“It’s always exciting to make a new friend. You maybe see them around a few times before you start getting to know them. As you get closer, you notice all the things you have in common. You get a little crush on them, seeing how sweet and funny and smart and sexy and badass they are. You find yourself talking about them to other friends, noticing things that would make them smile. You feel protective, wanting to make the world a better place for them.
It really sucks when that person is already dead.
More and more these days, I find myself making friends with someone after they’ve died. Through photos and stories from loved ones, at protests and ceremonies, and through the details of their traumatic deaths at the hands of police officers, I become entwined in their legacies. I find myself grieving the loss of someone I never knew, trying to take on some of the weight that has fallen on their families. It is painful. And confusing. And necessary.
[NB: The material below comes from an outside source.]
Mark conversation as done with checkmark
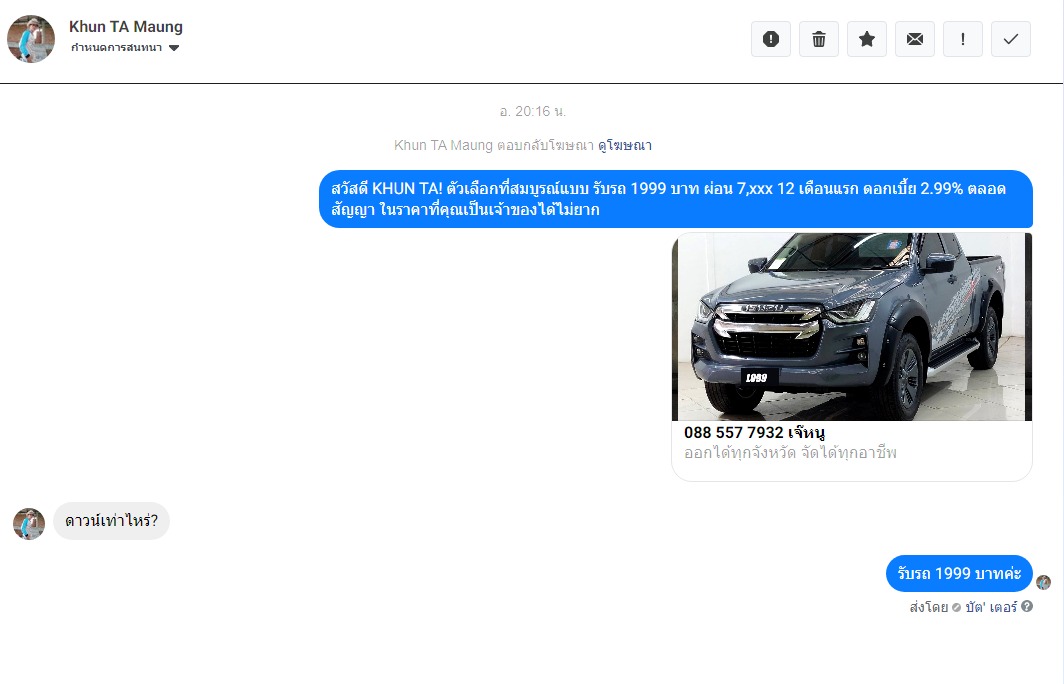Screen dimensions: 1064x684 coord(1010,39)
I’d like to introduce you to Kayla Moore. Kayla is a black trans woman who grew up in Berkeley. Just a few years older than me, I imagine we would have hung out in high school. She was a punk rocker. She was fancy. She had fierce fashion. She was smart and quick to respond when people tried to put her down. She loved to go out dancing. She wrote gothic poetry. She worked from home as a phone sex operator. She was schizophrenic. She was an auntie who loved her baby niece. She was a big fat curvy babe.”